* [BRIEF]: Every line of the data below must be given again exactly.

(Records from a data source)
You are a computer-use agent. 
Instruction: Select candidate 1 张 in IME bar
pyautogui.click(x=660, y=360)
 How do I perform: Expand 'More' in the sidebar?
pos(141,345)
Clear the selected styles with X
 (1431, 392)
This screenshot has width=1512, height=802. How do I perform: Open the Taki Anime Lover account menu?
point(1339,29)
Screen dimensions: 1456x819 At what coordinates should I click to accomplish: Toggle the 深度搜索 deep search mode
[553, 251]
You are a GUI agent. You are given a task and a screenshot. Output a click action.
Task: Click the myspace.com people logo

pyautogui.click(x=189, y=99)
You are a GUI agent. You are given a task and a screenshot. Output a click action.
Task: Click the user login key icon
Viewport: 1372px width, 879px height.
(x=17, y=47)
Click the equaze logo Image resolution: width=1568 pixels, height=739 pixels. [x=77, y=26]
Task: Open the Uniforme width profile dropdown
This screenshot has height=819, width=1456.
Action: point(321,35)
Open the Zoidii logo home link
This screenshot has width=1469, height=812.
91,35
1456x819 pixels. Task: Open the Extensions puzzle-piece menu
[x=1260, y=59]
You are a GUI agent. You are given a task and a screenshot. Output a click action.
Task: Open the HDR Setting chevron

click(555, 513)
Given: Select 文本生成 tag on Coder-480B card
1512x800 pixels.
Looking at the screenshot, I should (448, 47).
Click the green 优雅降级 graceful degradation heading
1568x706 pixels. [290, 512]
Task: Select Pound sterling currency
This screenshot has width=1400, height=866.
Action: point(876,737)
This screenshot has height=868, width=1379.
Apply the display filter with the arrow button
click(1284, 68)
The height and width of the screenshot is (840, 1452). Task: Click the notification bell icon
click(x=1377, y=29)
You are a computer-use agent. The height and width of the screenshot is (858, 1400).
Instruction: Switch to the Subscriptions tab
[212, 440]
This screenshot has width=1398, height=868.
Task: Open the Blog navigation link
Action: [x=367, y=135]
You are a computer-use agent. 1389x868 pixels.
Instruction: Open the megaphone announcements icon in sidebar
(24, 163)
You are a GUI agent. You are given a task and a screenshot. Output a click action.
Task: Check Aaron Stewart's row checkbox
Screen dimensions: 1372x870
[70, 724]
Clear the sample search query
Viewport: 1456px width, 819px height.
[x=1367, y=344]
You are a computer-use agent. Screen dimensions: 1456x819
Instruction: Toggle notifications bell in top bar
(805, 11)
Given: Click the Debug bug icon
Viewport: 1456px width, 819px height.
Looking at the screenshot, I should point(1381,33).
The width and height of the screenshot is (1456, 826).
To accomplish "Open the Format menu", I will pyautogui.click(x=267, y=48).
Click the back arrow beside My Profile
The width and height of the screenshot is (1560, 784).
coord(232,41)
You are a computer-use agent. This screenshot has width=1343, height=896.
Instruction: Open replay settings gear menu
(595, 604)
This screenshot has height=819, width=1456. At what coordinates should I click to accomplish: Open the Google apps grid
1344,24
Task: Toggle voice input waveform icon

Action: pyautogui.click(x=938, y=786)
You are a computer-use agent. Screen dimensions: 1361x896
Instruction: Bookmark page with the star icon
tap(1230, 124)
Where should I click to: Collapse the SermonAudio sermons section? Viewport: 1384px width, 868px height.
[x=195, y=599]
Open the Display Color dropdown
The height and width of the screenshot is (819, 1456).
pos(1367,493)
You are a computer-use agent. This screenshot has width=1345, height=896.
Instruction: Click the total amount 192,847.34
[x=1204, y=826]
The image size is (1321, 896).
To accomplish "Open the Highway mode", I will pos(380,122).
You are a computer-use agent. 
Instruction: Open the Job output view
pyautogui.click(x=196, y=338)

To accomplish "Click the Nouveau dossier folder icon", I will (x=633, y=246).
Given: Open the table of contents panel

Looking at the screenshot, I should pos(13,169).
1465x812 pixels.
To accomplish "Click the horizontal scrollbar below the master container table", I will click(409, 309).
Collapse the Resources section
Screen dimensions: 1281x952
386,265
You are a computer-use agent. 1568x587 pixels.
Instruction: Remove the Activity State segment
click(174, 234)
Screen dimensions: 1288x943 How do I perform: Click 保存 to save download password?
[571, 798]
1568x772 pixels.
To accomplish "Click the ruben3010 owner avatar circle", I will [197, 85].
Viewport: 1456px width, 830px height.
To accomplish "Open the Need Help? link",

* [TASK ANSWER]:
You are a computer-use agent. 
Instruction: Select candidate 1 张 in IME bar
pyautogui.click(x=660, y=360)
 How do I perform: Expand 'More' in the sidebar?
pos(141,345)
Clear the selected styles with X
 (1431, 392)
This screenshot has width=1512, height=802. How do I perform: Open the Taki Anime Lover account menu?
point(1339,29)
Screen dimensions: 1456x819 At what coordinates should I click to accomplish: Toggle the 深度搜索 deep search mode
[553, 251]
You are a GUI agent. You are given a task and a screenshot. Output a click action.
Task: Click the myspace.com people logo

pyautogui.click(x=189, y=99)
You are a GUI agent. You are given a task and a screenshot. Output a click action.
Task: Click the user login key icon
Viewport: 1372px width, 879px height.
(x=17, y=47)
Click the equaze logo Image resolution: width=1568 pixels, height=739 pixels. [x=77, y=26]
Task: Open the Uniforme width profile dropdown
This screenshot has height=819, width=1456.
Action: point(321,35)
Open the Zoidii logo home link
This screenshot has width=1469, height=812.
91,35
1456x819 pixels. Task: Open the Extensions puzzle-piece menu
[x=1260, y=59]
You are a GUI agent. You are given a task and a screenshot. Output a click action.
Task: Open the HDR Setting chevron

click(555, 513)
Given: Select 文本生成 tag on Coder-480B card
1512x800 pixels.
Looking at the screenshot, I should (448, 47).
Click the green 优雅降级 graceful degradation heading
1568x706 pixels. [290, 512]
Task: Select Pound sterling currency
This screenshot has width=1400, height=866.
Action: point(876,737)
This screenshot has height=868, width=1379.
Apply the display filter with the arrow button
click(1284, 68)
The height and width of the screenshot is (840, 1452). Task: Click the notification bell icon
click(x=1377, y=29)
You are a computer-use agent. The height and width of the screenshot is (858, 1400).
Instruction: Switch to the Subscriptions tab
[212, 440]
This screenshot has width=1398, height=868.
Task: Open the Blog navigation link
Action: [x=367, y=135]
You are a computer-use agent. 1389x868 pixels.
Instruction: Open the megaphone announcements icon in sidebar
(24, 163)
You are a GUI agent. You are given a task and a screenshot. Output a click action.
Task: Check Aaron Stewart's row checkbox
Screen dimensions: 1372x870
[70, 724]
Clear the sample search query
Viewport: 1456px width, 819px height.
[x=1367, y=344]
You are a computer-use agent. Screen dimensions: 1456x819
Instruction: Toggle notifications bell in top bar
(805, 11)
Given: Click the Debug bug icon
Viewport: 1456px width, 819px height.
Looking at the screenshot, I should point(1381,33).
The width and height of the screenshot is (1456, 826).
To accomplish "Open the Format menu", I will pyautogui.click(x=267, y=48).
Click the back arrow beside My Profile
The width and height of the screenshot is (1560, 784).
coord(232,41)
You are a computer-use agent. This screenshot has width=1343, height=896.
Instruction: Open replay settings gear menu
(595, 604)
This screenshot has height=819, width=1456. At what coordinates should I click to accomplish: Open the Google apps grid
1344,24
Task: Toggle voice input waveform icon

Action: pyautogui.click(x=938, y=786)
You are a computer-use agent. Screen dimensions: 1361x896
Instruction: Bookmark page with the star icon
tap(1230, 124)
Where should I click to: Collapse the SermonAudio sermons section? Viewport: 1384px width, 868px height.
[x=195, y=599]
Open the Display Color dropdown
The height and width of the screenshot is (819, 1456).
pos(1367,493)
You are a computer-use agent. This screenshot has width=1345, height=896.
Instruction: Click the total amount 192,847.34
[x=1204, y=826]
The image size is (1321, 896).
To accomplish "Open the Highway mode", I will pos(380,122).
You are a computer-use agent. 
Instruction: Open the Job output view
pyautogui.click(x=196, y=338)

To accomplish "Click the Nouveau dossier folder icon", I will (x=633, y=246).
Given: Open the table of contents panel

Looking at the screenshot, I should pos(13,169).
1465x812 pixels.
To accomplish "Click the horizontal scrollbar below the master container table", I will click(409, 309).
Collapse the Resources section
Screen dimensions: 1281x952
386,265
You are a computer-use agent. 1568x587 pixels.
Instruction: Remove the Activity State segment
click(174, 234)
Screen dimensions: 1288x943 How do I perform: Click 保存 to save download password?
[571, 798]
1568x772 pixels.
To accomplish "Click the ruben3010 owner avatar circle", I will [197, 85].
Viewport: 1456px width, 830px height.
To accomplish "Open the Need Help? link",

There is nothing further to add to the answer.